Huddleston Farmhouse Museum, Mount Auburn, Indiana


Over the past 143 years, the Huddleston Farm House was a family home, an inn, a place for travelers to buy provisions, or have meals and is now an Indiana State Historical Landmarks site museum, and is located near Cambridge City, on US 40, known as “the National Road.”

My first memory of visiting this building from 1841 was many years ago when my wife worked here as an exhibits designer and assistant to the historian.  I used to walk the grounds with our children and admire the buildings and 78 acre country setting in the different seasons, and come to attend events, but hadn’t gotten around to actually painting here until a year ago, and again this September.

For the past two years, the Richmond Art Museum has kindly invited me as part of a regional group of plein air artists to participate in a paint-out on location, and then has hosted us as their dinner guests at the Huddleston House’s annual harvest supper fund raiser.  It is a delightful occasion with a supper menu that is historically correct to the 1840’s when the building was an inn for travelers of the National Road.  If you can, I highly recommend that you put it on your calendar to attend this annual event.

For my painting here I selected a view of the rear of the farmhouse where you can see the entry for the spring kitchen, the woodshed and back porch.  As I stood facing the building and working, I enjoyed the comradery of the other artists located on the grounds to my immediate left and right and elsewhere.
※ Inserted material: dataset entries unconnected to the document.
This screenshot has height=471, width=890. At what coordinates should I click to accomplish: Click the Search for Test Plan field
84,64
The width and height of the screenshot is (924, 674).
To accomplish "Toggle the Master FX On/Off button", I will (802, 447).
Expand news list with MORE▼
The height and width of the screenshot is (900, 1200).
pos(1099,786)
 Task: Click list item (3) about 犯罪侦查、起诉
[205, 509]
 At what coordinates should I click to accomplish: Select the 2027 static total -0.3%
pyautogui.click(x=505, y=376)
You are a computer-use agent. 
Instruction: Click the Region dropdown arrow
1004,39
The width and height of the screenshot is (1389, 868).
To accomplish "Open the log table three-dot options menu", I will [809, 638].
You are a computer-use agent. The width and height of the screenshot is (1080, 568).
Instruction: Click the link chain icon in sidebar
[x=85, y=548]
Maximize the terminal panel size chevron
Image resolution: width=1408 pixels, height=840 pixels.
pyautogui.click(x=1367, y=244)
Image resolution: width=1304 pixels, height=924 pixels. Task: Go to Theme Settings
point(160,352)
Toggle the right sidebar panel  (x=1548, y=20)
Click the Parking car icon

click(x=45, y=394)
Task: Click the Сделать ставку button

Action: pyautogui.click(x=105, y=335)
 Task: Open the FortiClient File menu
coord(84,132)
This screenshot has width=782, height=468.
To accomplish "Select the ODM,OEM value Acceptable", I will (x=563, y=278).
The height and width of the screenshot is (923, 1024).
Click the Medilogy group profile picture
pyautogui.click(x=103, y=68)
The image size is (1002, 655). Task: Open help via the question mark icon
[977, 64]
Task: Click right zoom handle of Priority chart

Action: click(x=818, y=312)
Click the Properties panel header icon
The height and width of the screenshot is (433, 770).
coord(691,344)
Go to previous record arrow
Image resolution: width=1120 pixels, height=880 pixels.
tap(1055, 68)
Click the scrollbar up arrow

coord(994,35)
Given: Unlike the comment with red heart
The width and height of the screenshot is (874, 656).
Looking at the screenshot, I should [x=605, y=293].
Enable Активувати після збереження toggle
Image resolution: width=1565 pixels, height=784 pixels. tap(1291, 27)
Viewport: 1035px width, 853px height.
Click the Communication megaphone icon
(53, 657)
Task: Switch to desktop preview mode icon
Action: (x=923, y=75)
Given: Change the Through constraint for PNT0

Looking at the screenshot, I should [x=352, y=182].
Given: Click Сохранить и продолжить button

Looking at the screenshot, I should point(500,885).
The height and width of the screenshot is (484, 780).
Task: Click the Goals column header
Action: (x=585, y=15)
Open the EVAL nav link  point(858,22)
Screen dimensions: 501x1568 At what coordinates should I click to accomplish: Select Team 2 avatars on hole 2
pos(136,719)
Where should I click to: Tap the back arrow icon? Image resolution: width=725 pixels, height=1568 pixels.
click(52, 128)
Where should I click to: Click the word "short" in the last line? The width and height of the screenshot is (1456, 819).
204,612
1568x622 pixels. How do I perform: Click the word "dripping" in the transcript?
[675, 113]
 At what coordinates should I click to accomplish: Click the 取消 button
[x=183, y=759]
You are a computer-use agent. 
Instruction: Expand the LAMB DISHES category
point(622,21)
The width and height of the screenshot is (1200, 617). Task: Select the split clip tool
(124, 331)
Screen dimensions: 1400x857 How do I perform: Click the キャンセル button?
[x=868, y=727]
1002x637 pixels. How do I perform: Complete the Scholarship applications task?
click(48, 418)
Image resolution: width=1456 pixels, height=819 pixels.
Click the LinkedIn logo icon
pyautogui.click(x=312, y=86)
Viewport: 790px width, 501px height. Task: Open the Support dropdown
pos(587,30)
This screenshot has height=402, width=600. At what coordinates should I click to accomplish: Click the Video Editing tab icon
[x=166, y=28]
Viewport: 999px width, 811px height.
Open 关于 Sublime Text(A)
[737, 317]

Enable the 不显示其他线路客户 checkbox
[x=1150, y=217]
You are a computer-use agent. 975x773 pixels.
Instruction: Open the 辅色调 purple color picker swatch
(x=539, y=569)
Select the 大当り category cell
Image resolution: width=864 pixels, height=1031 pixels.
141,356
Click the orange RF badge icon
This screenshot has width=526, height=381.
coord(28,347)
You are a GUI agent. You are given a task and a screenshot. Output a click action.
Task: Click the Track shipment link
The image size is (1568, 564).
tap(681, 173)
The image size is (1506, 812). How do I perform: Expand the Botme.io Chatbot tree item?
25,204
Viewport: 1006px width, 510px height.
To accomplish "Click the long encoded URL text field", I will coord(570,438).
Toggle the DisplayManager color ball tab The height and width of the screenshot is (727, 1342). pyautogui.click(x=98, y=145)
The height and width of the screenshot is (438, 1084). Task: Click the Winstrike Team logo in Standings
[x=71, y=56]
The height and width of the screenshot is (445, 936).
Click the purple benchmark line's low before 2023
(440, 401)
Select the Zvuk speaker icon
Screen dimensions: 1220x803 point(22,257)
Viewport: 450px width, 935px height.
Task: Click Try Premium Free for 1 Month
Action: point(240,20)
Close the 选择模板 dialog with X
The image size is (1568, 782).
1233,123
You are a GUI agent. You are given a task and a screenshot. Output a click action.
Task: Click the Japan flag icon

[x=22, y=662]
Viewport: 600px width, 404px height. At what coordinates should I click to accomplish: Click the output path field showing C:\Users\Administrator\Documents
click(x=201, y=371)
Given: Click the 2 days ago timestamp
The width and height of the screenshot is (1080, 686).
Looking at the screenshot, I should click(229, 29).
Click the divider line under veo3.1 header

All of us were looking in different directions and finding inspiration in views of adjacent buildings, the crop fields of soy bean, a nearby forested area, plus other views of the grounds, out buildings, or the farmhouse.  This year it was a beautiful, warm, sunny afternoon during the third Thursday of September, when the museum’s guests strolled the property and watched us at work, or visited with us as we painted.